Am I the only person who finds loyalty cards more trouble than they are worth? I stopped into Barnes and Noble yesterday to purchase a few travel books. At the checkout, I mentioned that my husband happened to be a member of their loyalty club. Since I didn’t have their card on me, I was asked for our phone number. There was no record of the first number I gave, nor the second or the third for that matter so we moved onto e-mail addresses. I just about exhausted all of those when they finally came across a record they could use to apply the discount. Too bad this record was for a card that was expired.
As I looked at my watch, I asked the clerk how much money I was going to save on this transaction, as it was taking an awfully long time to process my transaction. I was just about ready to give up when they found my husband’s number. Six dollars later (and it felt like six hours later) I departed with my books in hand. Here’s the ironic thing. I could have purchased these books on Amazon, without a loyalty card, and I would have saved a heck of a lot more time and money.

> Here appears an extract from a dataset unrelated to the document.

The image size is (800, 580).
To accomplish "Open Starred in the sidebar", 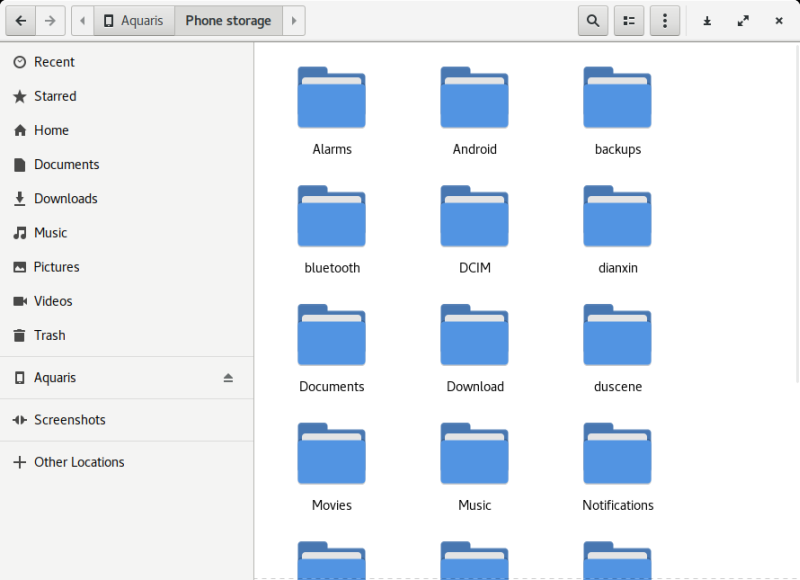I will pos(55,96).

I had a similar experience today at CVS. I use my loyalty card at CVS and always seem to get the coupons that I might need, right after I’ve made my purchase. I don’t know about you, but I certainly don’t need to purchase another 64 ounces of laundry detergent within a one week period after I’ve just stocked up. Today I thought I would take a different approach. I had the clerk ring up one item separately, thinking I would receive coupons I could apply to the rest of my purchase. No such luck, as all the coupons were of no use to me. I’m thinking next time I will go to Walgreens where I have no loyalty, as having a card that does nothing is worth nothing to me.
Besides gathering personal information about our spending habits, I see no value to the consumer to carry around a boatload of cards with the hope that one will hold the magic key to 10 percent off your current purchase (as opposed to your next purchase in 2014.)
It’s time for businesses to ask themselves what is in the best interest of the customer. The clerk at Barnes and Noble certainly could have applied a discount without my number, if she had the authority to do so. Hmmm…here lies the problem. Businesses don’t give the people who serve their customers the authority to delight customers. Instead, they’d rather give out loyalty cards with the hopes that you’ll ignore the lousy service and continue to be loyal.
Let’s start a revolution. Cut up your loyalty card and do business with those companies that provide good service.